Democratic states are largely in a moment of flux on climate policy. California eased permitting restrictions and passed a series of bills on energy and emissions, as Emily laid out at the time. As I reported here last week, Pennsylvania took the opposite approach and withdrew from the multi-state cap-and-trade market under pressure to contain costs. New York, meanwhile, has required a federal judge to intervene to force its government to enforce climate regulations. It's all part of the emerging tension between Democrats' affordability campaigns and the party's desire to cut planet-heating pollution, as Heatmap's Robinson Meyer wrote.
Regular readers of this newsletter scarcely need reminding of two basic realities about the American oil and gas industry right now: Trump is opening virtually everywhere he can to production, but drilling has largely remained flat. But the market is looking good to the British developer Harbour Energy. In an interview with The Wall Street Journal, Linda Cook, the company’s chief executive, said Harbour Energy is exploring a potential acquisition or merger with rivals in the U.S. offshore and onshore drilling business as a way to enter “the biggest market in the world” where the London-headquartered firm isn’t already present. In a sign of confidence in Trump’s as-yet-unrealized promise to “drill, baby, drill,” Harbour Energy has widened its scope from its past inquiries into only U.S. offshore assets to also look at onshore drilling.
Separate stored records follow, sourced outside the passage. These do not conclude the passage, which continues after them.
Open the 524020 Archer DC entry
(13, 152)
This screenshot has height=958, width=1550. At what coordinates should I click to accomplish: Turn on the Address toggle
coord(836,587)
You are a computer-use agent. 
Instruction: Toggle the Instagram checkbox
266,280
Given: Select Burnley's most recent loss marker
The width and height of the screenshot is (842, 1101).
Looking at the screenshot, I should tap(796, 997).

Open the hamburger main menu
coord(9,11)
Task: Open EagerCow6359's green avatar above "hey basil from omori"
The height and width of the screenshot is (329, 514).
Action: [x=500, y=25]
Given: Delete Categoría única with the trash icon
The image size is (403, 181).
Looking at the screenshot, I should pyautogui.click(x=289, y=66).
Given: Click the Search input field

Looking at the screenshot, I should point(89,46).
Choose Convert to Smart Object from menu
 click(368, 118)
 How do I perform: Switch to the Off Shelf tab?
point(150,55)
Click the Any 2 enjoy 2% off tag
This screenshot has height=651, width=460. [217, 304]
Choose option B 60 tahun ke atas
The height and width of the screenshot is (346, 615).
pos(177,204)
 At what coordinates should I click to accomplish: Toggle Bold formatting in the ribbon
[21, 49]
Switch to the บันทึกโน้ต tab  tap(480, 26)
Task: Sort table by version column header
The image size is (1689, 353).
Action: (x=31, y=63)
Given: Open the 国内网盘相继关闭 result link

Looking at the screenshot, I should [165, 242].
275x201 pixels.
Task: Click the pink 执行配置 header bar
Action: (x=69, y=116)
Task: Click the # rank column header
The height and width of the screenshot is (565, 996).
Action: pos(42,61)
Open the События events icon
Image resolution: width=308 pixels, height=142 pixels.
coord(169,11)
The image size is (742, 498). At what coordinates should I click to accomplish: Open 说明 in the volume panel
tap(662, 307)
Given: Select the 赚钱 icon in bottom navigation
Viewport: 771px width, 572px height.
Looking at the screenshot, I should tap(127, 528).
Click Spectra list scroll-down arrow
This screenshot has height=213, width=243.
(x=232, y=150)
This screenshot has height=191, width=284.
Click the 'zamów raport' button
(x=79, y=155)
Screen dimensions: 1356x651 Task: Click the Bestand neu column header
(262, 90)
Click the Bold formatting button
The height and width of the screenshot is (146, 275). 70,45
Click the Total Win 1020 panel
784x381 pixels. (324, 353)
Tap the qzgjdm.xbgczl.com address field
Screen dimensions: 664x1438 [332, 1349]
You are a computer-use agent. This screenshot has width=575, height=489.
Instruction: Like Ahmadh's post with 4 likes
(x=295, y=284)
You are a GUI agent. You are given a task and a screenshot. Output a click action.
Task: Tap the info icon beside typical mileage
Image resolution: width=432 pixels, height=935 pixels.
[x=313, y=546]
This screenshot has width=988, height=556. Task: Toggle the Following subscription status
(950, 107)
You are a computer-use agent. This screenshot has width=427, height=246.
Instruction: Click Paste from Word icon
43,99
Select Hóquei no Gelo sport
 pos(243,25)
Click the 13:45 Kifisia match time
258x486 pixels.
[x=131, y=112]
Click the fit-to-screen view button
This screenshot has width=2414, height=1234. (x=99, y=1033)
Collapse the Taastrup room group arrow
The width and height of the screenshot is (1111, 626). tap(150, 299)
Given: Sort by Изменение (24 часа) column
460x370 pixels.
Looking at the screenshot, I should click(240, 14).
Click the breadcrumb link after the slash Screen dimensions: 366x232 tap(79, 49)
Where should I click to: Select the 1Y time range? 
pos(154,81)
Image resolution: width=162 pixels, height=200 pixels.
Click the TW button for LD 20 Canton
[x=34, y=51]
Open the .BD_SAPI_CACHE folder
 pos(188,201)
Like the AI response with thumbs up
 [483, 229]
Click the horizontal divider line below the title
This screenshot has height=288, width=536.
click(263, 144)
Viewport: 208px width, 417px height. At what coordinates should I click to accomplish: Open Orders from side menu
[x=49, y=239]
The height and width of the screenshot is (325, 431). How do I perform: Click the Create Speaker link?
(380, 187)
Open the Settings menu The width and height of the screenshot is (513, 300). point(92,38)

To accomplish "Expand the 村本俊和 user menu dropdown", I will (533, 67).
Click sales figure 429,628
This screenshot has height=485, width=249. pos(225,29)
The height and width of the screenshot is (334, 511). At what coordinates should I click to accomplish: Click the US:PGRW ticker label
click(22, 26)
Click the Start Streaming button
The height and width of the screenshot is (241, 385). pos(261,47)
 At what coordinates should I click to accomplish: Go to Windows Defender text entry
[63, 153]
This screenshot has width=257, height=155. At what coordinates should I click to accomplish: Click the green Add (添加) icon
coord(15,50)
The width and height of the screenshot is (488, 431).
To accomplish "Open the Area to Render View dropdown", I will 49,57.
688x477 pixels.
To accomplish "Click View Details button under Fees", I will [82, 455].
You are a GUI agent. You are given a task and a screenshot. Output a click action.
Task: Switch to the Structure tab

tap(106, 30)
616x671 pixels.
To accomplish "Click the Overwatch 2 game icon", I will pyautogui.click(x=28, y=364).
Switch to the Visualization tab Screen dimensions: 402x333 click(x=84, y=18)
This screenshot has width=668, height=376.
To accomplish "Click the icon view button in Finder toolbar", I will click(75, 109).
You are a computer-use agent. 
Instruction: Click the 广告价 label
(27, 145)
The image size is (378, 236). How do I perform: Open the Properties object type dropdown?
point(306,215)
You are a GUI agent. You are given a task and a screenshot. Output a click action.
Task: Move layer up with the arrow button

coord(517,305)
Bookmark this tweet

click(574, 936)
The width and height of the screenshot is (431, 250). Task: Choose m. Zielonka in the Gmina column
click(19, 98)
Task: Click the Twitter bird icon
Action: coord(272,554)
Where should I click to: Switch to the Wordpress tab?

Beyond COP30, Brazil has at least one more first. The country’s National Nuclear Energy Commission approved construction of Latin America’s first nuclear waste repository, set to start next year, World Nuclear News reported. While Brazil is one of the only nations in the region with atomic energy, the country has just two reactors. Despite approaching nuclear power more hesitantly than neighboring Argentina, breaking ground on the first storage site would signal a significant step forward for the nascent industry in South America.